113. We shall aim to produce a report before the Washington Summit which we hope will inform debate on the key decisions to be made there on the future direction of the Alliance. The Summit will have to address, amongst other issues, the future direction and pace of any further enlargement, and we trust that these decisions will be taken in a clearer context than that which, perhaps inevitably, surrounded the Madrid Summit.

Conclusion

114. Earlier in the report, we asked "if Russia is no longer the question to which NATO is the answer, what is that question, and how does enlargement help to answer it?". We hope this report has provided some answers, and we shall hazard a summary. There is no one question in the new Europe to which NATO is the answer, but the main mission of NATO in the post-Cold War world is to seek to ensure peace in a world in which the risks we face are more unpredictable than at any period from the early stages of the Cold War to the fall of the Berlin Wall. We believe the key to achieving this aim is support for the emerging democracies, including Russia, and the projection of stability and democracy eastward.

115. As to the current round of enlargement, were any NATO member to decline to ratify the necessary protocols, we believe the effect on the countries of CEE would now be overwhelmingly negative. Aspirant members have taken great steps towards democracy and stability. The time at which the current round of enlargement could be stopped without incurring incalculable diplomatic damage has passed.

116. In reaching this conclusion we recognise that enlargement carries certain risks. It is likely to be more expensive than the most optimistic estimates suggest. Nevertheless, the costs are unlikely to be unmanageable and will, in any event represent a modest proportion of the overall cost of NATO. Enlargement may also incur a short-term penalty in respect of NATO's overall military capability, but we are confident that any such effect will be reversed before the emergence of any foreseeable threat. Enlargement will produce a sense of exclusion amongst the aspirant countries who were not accepted in this round-this cannot be allowed to fester. Russia may have doubts about enlargement, but all reasonable steps have been taken to reassure her. The task of reassurance now needs to be addressed to Russia's potential reaction to further enlargement. We believe the Founding Act provides a firm basis for developing the rapprochement between Russia and a changing NATO-a rapprochement which has already developed to a stage beyond which anyone might have predicted ten years ago.
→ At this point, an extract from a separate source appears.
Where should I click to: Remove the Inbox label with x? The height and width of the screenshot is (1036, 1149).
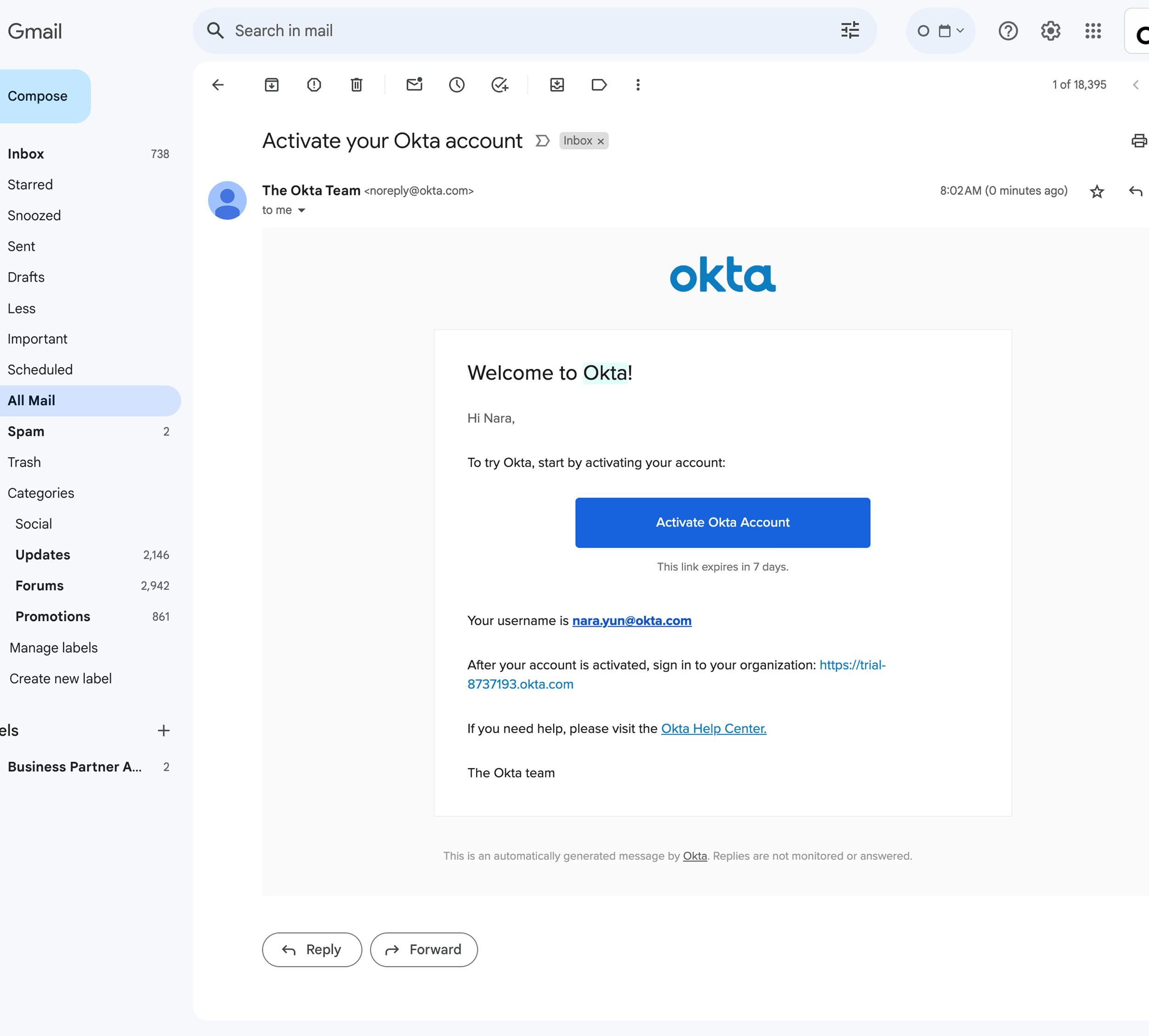pyautogui.click(x=601, y=141)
117. We should embark upon this new era in NATO's development with our eyes open. A long period of debate has culminated in the current proposals which the NATO governments have put before us. The solution they have proposed to the question of NATO's future is not without risks and will involve costs. However, we conclude that if we want, as the US Secretary of State put it, to extend the area of Europe where wars simply do not happen, the UK and its NATO partners have to respond positively to the desire of the countries of central and eastern Europe to bind their future security to that of western Europe. Those who wish to see the continuation of this most successful Alliance should lend their support to the proposals for enlargement, and we recommend that the House endorse the admission of the Czech Republic, Hungary and Poland to the North Atlantic Alliance.